Rechtbank Noord-Holland

Datum uitspraak
9 februari 2022
Publicatiedatum
8 februari 2022
Zaaknummer
8992850 CV EXPL 21-561
Instantie
Rechtbank Noord-Holland
Type
Uitspraak
Rechtsgebied
Civiel recht
Procedures
  • Eerste aanleg - enkelvoudig
Rechters
Vindplaatsen
  • Rechtspraak.nl
AI samenvatting door LexboostAutomatisch gegenereerd

Vordering tot betaling en derdenbeslag in civiele procedure

In deze zaak heeft Stichting PRE WONEN (hierna: Pre Wonen) op 20 januari 2021 een vordering ingesteld tegen de vennootschap onder firma [gedaagde 1] en [gedaagde 2]. De vordering betreft een verzoek tot betaling van een bedrag van € 8.642,40, vermeerderd met wettelijke rente en proceskosten. De aanleiding voor de vordering is het niet afleggen van de verklaring zoals bedoeld in artikel 476a van het Wetboek van Burgerlijke Rechtsvordering (Rv) door [gedaagde 1]. Pre Wonen heeft eerder executoriaal derdenbeslag gelegd onder [gedaagde 1] naar aanleiding van eerdere vonnissen waarbij [gedaagde 1] en [gedaagde 2] zijn veroordeeld tot betaling aan Pre Wonen.

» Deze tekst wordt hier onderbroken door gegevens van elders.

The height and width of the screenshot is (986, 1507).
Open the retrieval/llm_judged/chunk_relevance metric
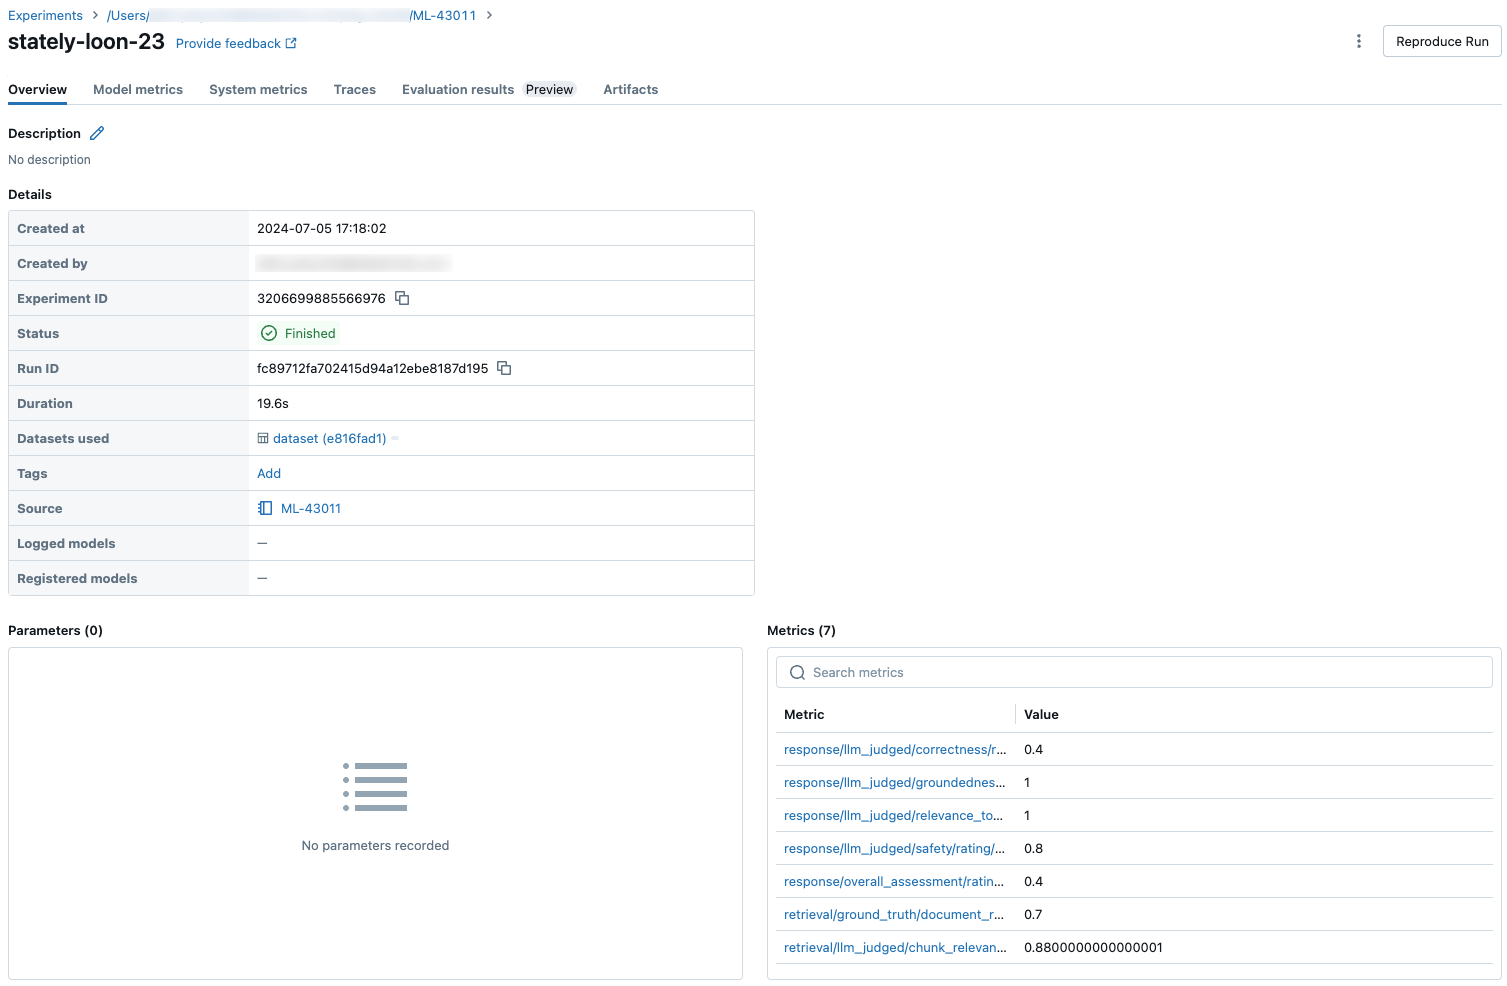click(x=894, y=947)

Tijdens de zitting op 25 januari 2022 zijn partijen verschenen, waarbij Pre Wonen werd vertegenwoordigd door haar gemachtigde mr. R.G. Matti. De gedaagden hebben de vordering betwist en aangevoerd dat [xxx] sinds 2017 wegens arbeidsongeschiktheid geen werkzaamheden voor [gedaagde 1] verricht. De kantonrechter heeft in zijn beoordeling vastgesteld dat [gedaagde 1] in gebreke is gebleven om de vereiste verklaring af te leggen, ondanks dat zij daartoe voldoende gelegenheid heeft gehad. De kantonrechter heeft geoordeeld dat de stellingen van [gedaagde 1] niet voldoende zijn om te voldoen aan de verplichtingen uit artikel 476a Rv.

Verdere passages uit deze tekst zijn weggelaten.